Output begins at the line with "This screenshot has width=496, height=702." and ends at the last line of the records below. Copy each line in that span exactly, and leave out pictures.
::: Data shown
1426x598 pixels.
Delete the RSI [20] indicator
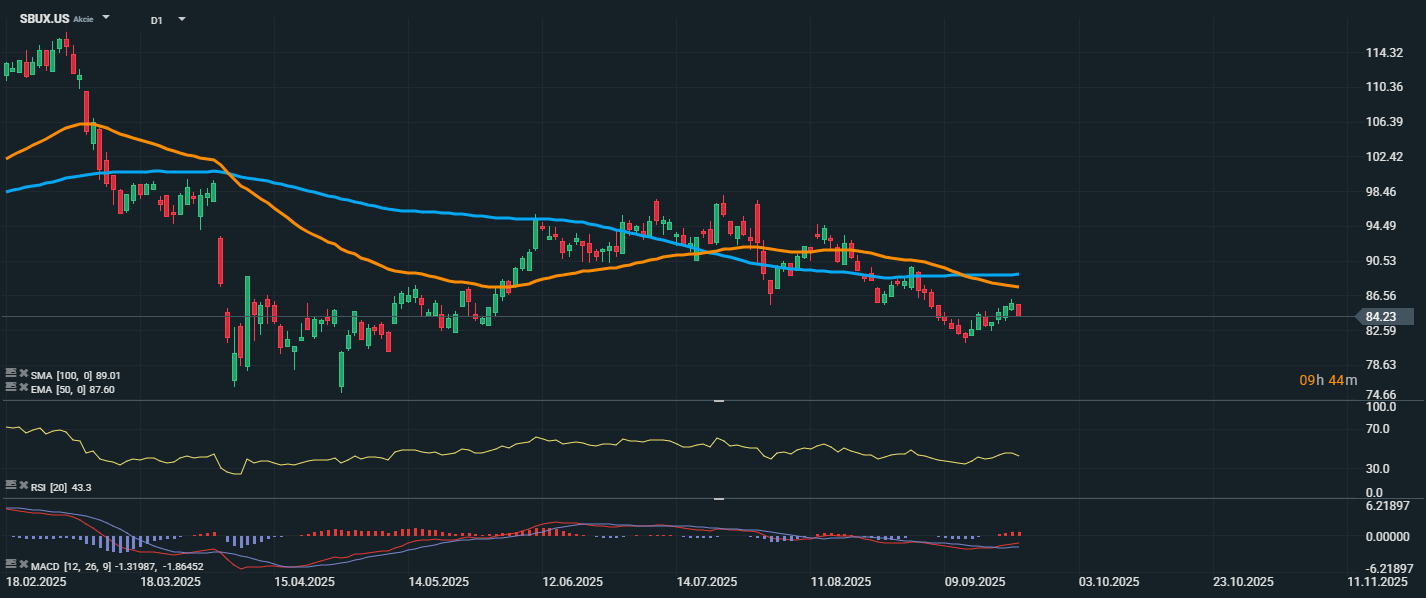coord(23,486)
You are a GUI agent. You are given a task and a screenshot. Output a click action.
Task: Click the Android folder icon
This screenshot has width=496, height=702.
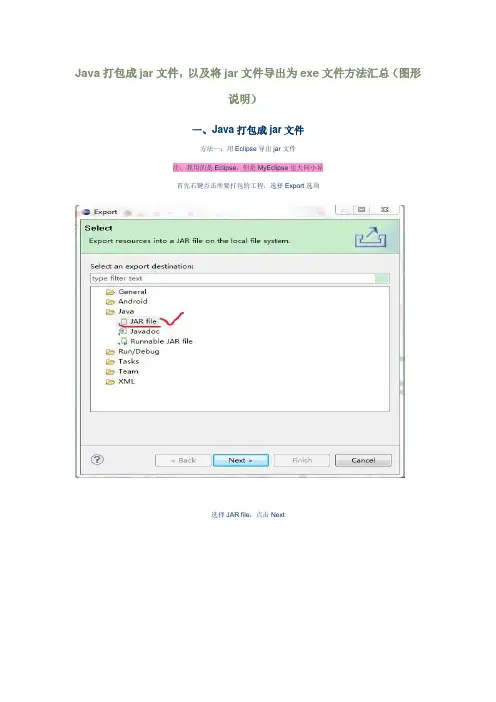click(110, 302)
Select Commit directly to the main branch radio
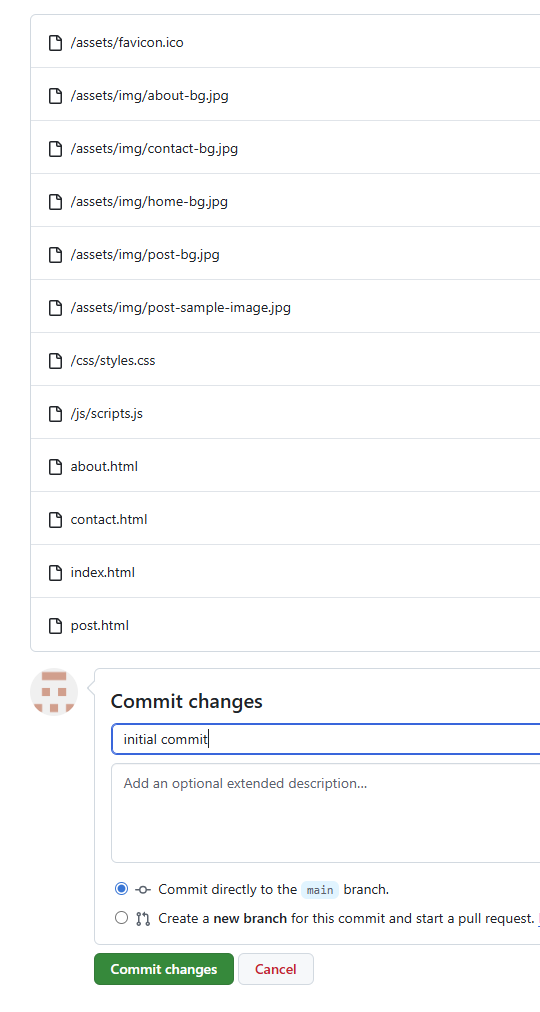This screenshot has height=1012, width=540. click(121, 889)
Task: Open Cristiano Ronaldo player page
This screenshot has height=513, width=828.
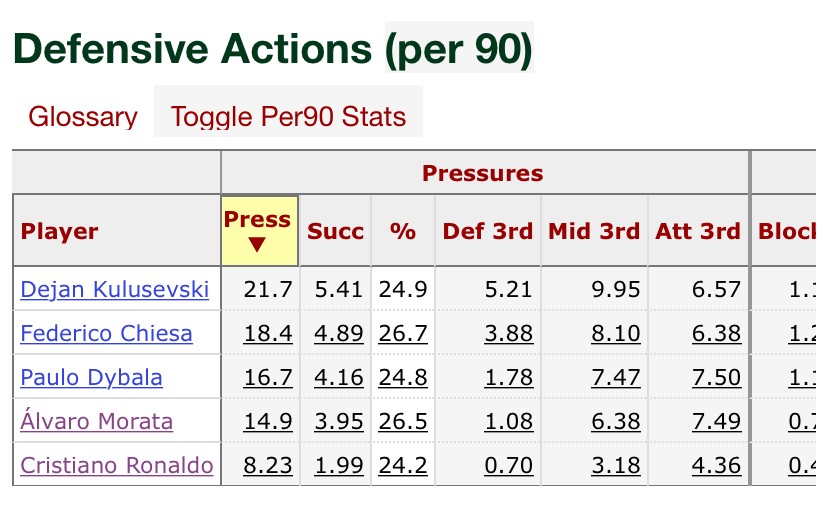Action: point(116,465)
::::::
▶ [Exercise response]
This screenshot has width=496, height=702.
click(110, 302)
Select Commit directly to the main branch radio
This screenshot has height=1012, width=540. click(121, 889)
Task: Open Cristiano Ronaldo player page
This screenshot has height=513, width=828.
Action: point(116,465)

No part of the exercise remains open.